(Stored items)
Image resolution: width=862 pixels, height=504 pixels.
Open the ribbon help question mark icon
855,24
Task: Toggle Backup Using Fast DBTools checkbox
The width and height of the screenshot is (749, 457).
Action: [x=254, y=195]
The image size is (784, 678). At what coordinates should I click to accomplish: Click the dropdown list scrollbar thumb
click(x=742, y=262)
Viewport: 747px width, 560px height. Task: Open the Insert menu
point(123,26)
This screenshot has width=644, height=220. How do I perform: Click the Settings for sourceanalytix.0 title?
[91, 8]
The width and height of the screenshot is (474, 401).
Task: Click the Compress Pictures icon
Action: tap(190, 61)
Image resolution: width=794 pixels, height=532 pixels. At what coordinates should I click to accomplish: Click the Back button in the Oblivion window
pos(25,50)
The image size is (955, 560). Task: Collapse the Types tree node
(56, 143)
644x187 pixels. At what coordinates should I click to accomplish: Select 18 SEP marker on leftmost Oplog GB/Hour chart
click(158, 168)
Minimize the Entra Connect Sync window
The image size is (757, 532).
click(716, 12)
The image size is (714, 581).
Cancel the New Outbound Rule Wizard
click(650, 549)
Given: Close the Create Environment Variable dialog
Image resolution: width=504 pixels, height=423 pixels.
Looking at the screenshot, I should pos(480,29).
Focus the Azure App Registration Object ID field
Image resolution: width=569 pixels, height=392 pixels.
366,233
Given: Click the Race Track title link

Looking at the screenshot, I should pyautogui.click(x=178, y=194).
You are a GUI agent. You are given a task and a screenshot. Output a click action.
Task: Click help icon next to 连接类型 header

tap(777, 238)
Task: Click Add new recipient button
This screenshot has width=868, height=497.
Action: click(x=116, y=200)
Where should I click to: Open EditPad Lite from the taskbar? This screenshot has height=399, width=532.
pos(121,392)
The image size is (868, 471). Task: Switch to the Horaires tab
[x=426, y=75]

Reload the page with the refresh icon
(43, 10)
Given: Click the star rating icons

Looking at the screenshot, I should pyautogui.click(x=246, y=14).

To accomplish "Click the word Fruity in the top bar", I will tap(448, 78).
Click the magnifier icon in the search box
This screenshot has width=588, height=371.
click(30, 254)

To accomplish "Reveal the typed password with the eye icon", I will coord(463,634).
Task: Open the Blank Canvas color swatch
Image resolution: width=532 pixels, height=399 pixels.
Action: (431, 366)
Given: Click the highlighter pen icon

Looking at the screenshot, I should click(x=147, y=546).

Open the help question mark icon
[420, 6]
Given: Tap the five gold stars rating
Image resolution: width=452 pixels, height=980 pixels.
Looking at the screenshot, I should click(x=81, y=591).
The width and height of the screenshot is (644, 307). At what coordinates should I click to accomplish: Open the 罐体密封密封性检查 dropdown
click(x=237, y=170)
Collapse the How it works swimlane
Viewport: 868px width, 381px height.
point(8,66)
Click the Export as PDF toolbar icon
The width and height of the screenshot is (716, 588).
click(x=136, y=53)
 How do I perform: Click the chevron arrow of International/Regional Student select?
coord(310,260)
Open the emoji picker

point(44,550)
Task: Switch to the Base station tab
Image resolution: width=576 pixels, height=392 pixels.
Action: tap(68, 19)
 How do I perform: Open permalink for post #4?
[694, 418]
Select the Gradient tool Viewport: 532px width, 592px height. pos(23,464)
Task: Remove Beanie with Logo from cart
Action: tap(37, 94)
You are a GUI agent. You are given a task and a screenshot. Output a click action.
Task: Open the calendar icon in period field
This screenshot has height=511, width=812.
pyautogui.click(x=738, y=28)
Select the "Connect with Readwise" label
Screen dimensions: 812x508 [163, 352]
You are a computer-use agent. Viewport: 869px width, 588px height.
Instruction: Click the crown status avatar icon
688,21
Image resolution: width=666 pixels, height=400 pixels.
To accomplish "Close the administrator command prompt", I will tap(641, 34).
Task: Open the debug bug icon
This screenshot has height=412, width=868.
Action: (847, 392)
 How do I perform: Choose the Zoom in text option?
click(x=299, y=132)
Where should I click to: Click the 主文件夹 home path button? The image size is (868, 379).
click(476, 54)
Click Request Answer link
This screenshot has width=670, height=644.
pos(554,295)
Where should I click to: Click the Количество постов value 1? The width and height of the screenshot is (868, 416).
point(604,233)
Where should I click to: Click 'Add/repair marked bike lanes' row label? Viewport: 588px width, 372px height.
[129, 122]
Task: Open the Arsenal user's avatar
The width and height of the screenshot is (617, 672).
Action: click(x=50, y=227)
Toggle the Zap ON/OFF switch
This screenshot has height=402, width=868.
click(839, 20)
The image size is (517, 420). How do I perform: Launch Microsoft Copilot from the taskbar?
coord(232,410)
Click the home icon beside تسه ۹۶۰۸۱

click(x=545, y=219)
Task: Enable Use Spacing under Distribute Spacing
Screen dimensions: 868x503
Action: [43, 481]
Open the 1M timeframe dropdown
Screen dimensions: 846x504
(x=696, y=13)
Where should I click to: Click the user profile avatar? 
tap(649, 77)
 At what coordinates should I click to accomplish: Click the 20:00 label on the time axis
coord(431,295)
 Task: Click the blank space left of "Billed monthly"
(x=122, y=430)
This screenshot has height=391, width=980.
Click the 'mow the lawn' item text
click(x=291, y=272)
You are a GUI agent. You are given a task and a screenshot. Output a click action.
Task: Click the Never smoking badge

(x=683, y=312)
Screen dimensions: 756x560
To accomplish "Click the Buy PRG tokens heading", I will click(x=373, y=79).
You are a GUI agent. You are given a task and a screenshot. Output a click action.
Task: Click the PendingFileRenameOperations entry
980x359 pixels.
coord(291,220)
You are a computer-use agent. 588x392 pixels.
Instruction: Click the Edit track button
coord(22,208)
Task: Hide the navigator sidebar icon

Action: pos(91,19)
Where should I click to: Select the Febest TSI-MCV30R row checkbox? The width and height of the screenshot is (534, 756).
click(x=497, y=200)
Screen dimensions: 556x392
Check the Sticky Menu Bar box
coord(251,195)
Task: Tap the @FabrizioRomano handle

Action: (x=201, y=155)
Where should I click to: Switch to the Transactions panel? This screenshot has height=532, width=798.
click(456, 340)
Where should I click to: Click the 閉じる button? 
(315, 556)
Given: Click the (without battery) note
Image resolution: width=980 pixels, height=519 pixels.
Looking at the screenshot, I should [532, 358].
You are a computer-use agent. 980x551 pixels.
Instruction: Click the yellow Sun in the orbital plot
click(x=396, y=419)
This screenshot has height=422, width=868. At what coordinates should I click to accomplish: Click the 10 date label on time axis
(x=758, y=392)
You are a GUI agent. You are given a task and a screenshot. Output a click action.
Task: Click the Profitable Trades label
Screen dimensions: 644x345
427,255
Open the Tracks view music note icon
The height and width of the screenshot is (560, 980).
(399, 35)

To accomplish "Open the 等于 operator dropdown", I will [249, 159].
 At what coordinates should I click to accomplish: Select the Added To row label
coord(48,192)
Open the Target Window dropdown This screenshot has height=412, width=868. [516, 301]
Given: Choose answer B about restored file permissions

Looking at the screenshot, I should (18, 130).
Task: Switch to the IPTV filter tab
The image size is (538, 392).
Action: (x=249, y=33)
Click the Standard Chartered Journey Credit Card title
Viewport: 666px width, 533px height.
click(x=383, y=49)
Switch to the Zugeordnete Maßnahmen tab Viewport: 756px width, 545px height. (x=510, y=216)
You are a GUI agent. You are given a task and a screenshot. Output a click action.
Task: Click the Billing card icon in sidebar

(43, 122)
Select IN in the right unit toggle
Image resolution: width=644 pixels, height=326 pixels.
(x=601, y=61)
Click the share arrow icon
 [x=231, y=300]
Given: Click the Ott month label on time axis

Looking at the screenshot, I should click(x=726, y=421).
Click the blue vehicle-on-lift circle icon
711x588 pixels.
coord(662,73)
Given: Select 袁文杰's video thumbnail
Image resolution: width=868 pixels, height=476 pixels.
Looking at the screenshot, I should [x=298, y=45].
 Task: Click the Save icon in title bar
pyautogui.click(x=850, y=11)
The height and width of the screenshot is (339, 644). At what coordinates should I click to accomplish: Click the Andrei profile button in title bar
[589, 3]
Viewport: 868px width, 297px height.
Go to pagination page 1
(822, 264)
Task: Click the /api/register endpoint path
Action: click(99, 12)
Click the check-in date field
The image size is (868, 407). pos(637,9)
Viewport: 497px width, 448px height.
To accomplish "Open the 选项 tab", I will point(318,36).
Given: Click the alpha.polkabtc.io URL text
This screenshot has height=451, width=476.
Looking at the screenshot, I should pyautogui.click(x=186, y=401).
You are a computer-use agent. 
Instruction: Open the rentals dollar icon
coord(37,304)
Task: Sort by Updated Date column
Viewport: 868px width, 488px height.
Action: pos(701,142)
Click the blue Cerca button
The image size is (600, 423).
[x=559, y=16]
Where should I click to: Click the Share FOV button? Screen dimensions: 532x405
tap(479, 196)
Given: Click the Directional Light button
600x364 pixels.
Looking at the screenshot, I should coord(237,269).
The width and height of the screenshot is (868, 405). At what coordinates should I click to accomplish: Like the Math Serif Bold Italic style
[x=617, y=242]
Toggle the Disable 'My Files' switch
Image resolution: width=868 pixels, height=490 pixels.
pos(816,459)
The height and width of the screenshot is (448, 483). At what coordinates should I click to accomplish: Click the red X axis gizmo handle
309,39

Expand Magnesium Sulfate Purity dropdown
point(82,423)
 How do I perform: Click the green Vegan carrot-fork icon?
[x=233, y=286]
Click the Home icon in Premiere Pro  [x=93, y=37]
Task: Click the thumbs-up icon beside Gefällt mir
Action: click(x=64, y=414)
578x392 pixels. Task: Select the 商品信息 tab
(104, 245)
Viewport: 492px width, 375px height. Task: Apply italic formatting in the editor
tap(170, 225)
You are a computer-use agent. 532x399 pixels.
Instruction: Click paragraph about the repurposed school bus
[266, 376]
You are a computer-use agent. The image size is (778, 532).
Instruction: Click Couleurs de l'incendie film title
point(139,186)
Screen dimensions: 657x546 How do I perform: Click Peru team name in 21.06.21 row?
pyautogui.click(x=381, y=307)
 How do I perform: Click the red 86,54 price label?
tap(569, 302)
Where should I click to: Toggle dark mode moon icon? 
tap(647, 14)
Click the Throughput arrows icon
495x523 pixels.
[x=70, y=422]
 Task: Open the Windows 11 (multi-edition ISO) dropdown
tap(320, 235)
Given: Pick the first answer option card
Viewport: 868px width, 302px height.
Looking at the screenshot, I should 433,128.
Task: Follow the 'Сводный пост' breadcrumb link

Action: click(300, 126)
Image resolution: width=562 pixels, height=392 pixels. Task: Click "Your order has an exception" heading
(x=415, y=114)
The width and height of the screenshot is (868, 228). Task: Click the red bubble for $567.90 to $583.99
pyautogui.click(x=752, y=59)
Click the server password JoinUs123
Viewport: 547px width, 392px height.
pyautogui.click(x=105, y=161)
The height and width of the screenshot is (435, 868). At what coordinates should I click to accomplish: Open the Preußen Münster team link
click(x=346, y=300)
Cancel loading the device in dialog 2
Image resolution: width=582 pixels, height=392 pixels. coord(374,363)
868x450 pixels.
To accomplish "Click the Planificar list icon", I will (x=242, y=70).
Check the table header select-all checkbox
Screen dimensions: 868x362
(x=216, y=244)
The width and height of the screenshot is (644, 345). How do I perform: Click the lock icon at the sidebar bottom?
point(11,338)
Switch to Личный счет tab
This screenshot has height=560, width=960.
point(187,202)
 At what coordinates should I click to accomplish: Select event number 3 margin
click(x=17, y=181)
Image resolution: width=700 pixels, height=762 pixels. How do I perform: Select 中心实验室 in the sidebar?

About this exercise
Show the lines from the data above that contain the string "password".

Task answer
To accomplish "Reveal the typed password with the eye icon", I will coord(463,634).
Click the server password JoinUs123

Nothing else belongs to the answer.